We waited some little time in the vestibule, the chief magistrate of Roubaix being very busy. Deputy-mayors, adjoints, were coming and going, and liveried officials bustled about, glancing at me from time to time, but without any impertinent curiosity. Impertinent curiosity, by the way, we rarely meet with in France. People seem of opinion that everybody must be the best judge of his or her own business. I was finally ushered into the council chamber, where the mayor and three deputy-mayors sat at a long table covered with green baize, transacting business. He very courteously bade me take a seat beside him, and we at once entered into conversation. The working man's representative of what was then the city par excellence of strikes and socialism is a remarkable-looking man in middle life. Tall, angular, beardless, with the head of a leader, he would be noticed anywhere. There was a look of indomitable conviction in his face, and a quiet dignity from which neither his shabby clothes nor his humble calling detract. Can any indeed well be humbler? The first magistrate of a city of a hundred and fourteen thousand souls, a large percentage of whom are educated, wealthy men of the world, keeps, as I have said, a small estaminet or café in which smoking is permitted, and sells newspapers, himself early in the morning making up and delivering his bundles to the various retailers. Here, indeed, we have the principles of the Republic—Liberty, Equality, Fraternity—carried out to their logical conclusion. Without money, without social position, this man owes his present dignity to sheer force of character and conviction. We chatted of socialism and the phases of it more immediately connected with Roubaix, on which latter subject I ventured to beg a little information.
[Footnote: I give Littré's meaning of estaminet.]
"We must go to the fountain-head," he replied very affably. "I regret that time does not permit me to enter into particulars now; but leave me your English address. The information required shall be forwarded."
We then talked of socialism in England, of his English friends, and he was much interested to learn that I had once seen the great Marx and heard him speak at a meeting of the International in Holborn twenty-five years before.
Then I told him, what perhaps he knew, of the liberty accorded by our Government to hold meetings in Trafalgar Square, and we spoke of Gladstone. "A good democrat, but born too early for socialism—the future of the world. One cannot take to socialism at eighty-three years of age," I said.

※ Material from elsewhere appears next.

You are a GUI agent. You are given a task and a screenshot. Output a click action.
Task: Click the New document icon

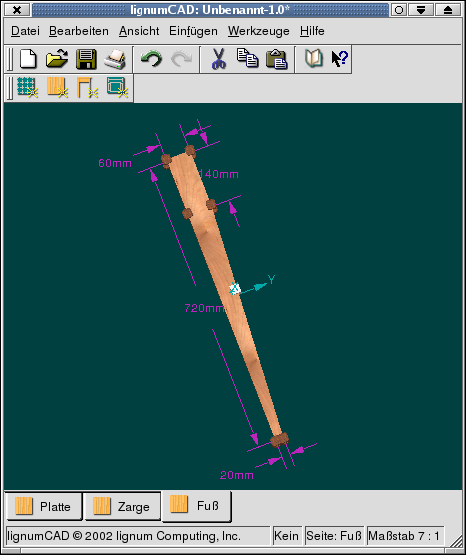[x=28, y=59]
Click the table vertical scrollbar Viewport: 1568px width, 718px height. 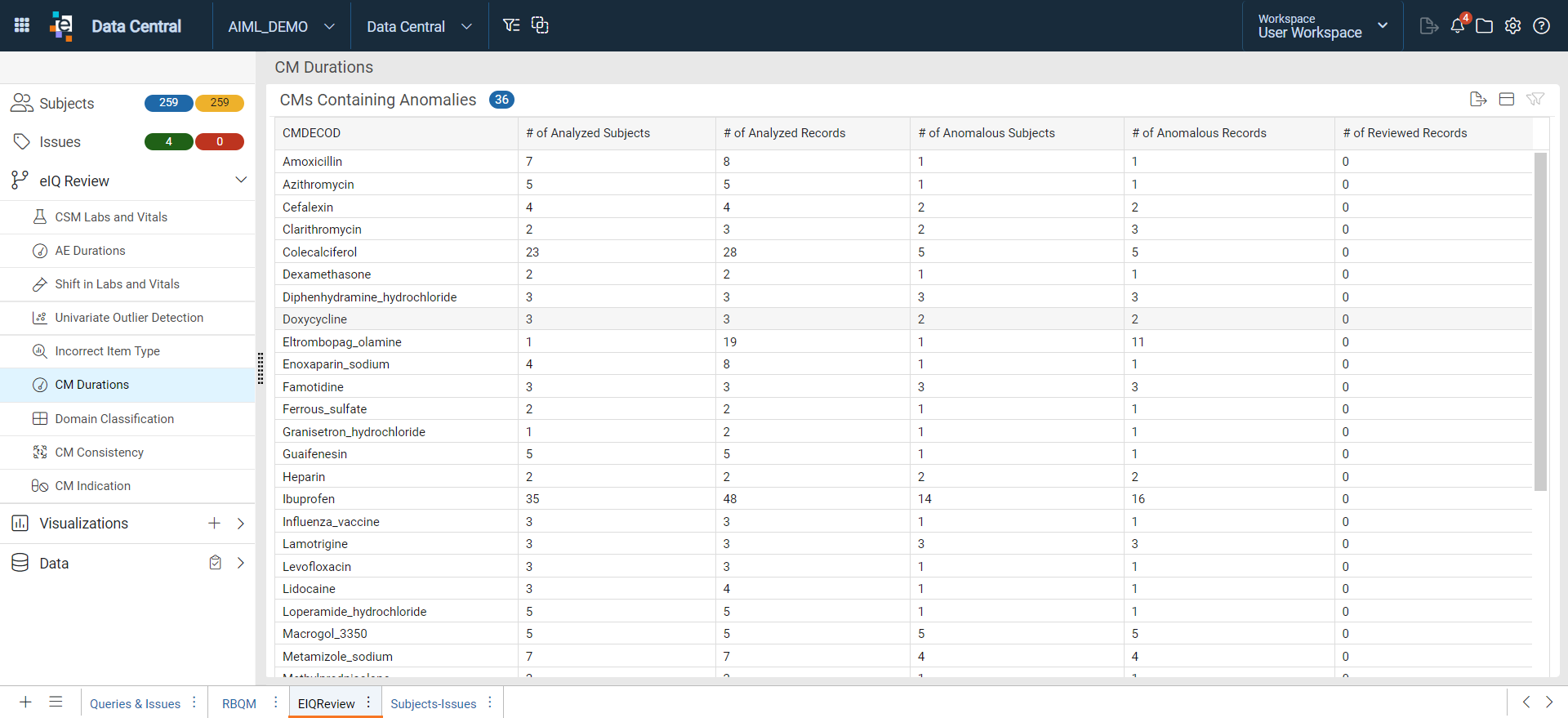[x=1540, y=321]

"No, that is somewhat late in the day," was the smiling reply.
I took leave, much pleased with my reception. From a certain point of view, the socialist mayor of Roubaix was one of the most interesting personalities I had met in France.
Roubaix has been endowed by the State with a handsome museum, library, technical and art school, the latter for young men only. These may belong to any nationality, and obtain their professional or artistic training free of charge. The exhibition of students' work sufficiently proclaims the excellence of the teaching. Here we saw very clever studies from the living model, a variety of designs, and, most interesting of all, fabrics prepared, dyed and woven entirely by the students.